=== TEXT TO READ ===
================

Circumstance-Specific Proof of Protection-Order Violations May Rely on PSIs and Conviction Elements; Indictment Time Ranges Can Fix CIMT “Commission” Date for Stop-Time Purposes
Case: Moco v. Bondi, No. 24-1067 (2d Cir. Oct. 21, 2025) (summary order)
Court: U.S. Court of Appeals for the Second Circuit
Disposition: Petition for review DENIED
Note: This is a non-precedential summary order. It does not bind future panels but offers instructive guidance on recurring issues.
Introduction
This immigration case involves two central questions: (1) whether the Department of Homeland Security (DHS) proved by clear and convincing evidence that a lawful permanent resident is removable for violating a domestic-violence protection order under 8 U.S.C. § 1227(a)(2)(E)(ii); and (2) whether the noncitizen is ineligible for cancellation of removal because the “stop-time rule” cut off accrual of the required seven years of continuous residence upon the commission of a crime involving moral turpitude (CIMT), here New York stalking, before the seven-year mark.
Petitioner, Robert Moco, a native and citizen of Albania and lawful permanent resident admitted in July 2007, challenged an Immigration Judge’s finding—affirmed by the Board of Immigration Appeals (BIA)—that (a) he is removable for violating a protection order and (b) he is ineligible for cancellation because his stalking offense was committed before July 11, 2014 (seven years after admission), thereby triggering the stop-time rule. Although the court identified some agency misstatements about which protection order underlay a related contempt conviction, it held remand would be futile and ultimately denied the petition.

================

=== PROBLEM SET ===
1) Which dates does the case summary mention? List every one.
2) Duplicate the case summary from "Circumstance-Specific Proof of" to "on recurring issues.".
Rely only on the case summary when answering.

=== INFORMATION PROVIDED ===
================

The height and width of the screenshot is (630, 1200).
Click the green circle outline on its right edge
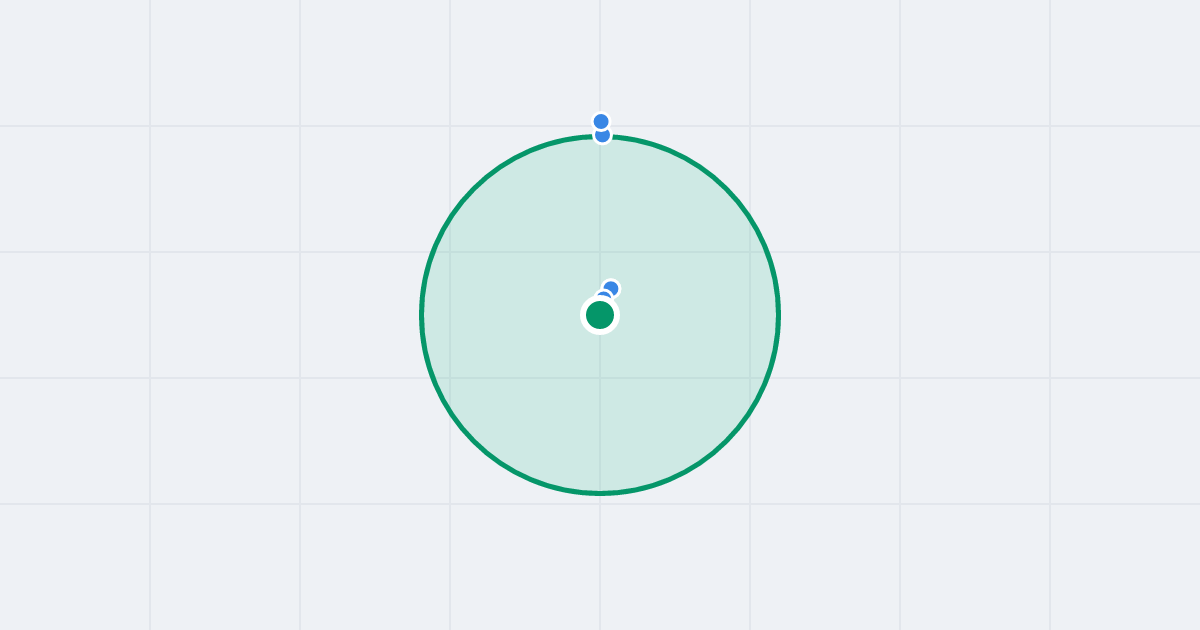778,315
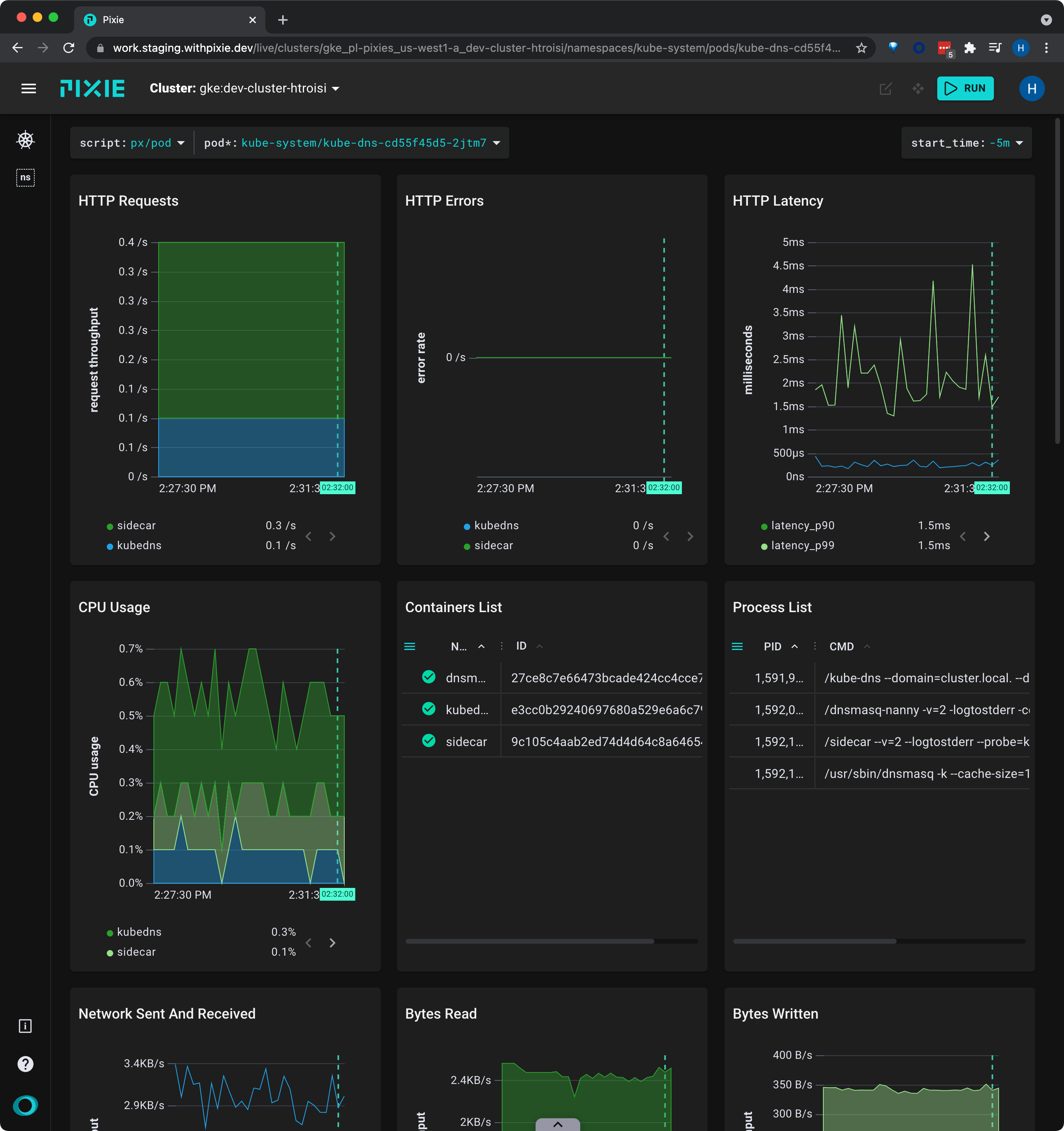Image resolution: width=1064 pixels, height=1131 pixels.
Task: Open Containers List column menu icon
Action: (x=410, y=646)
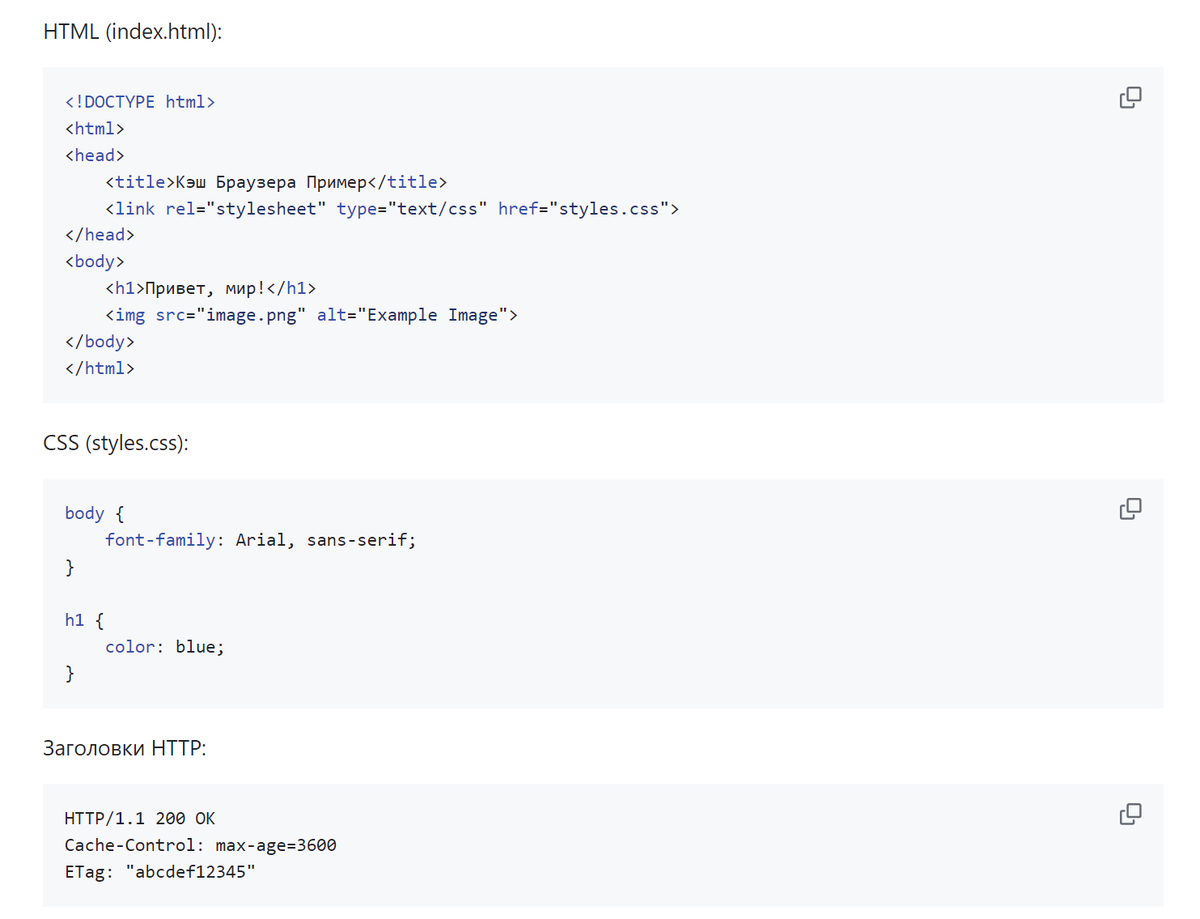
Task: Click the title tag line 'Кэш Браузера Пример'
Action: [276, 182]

================

=== FINAL RESULTS ===
1)
- Oct. 21, 2025
- July 2007
- July 11, 2014

2)
Circumstance-Specific Proof of Protection-Order Violations May Rely on PSIs and Conviction Elements; Indictment Time Ranges Can Fix CIMT “Commission” Date for Stop-Time Purposes
Case: Moco v. Bondi, No. 24-1067 (2d Cir. Oct. 21, 2025) (summary order)
Court: U.S. Court of Appeals for the Second Circuit
Disposition: Petition for review DENIED
Note: This is a non-precedential summary order. It does not bind future panels but offers instructive guidance on recurring issues.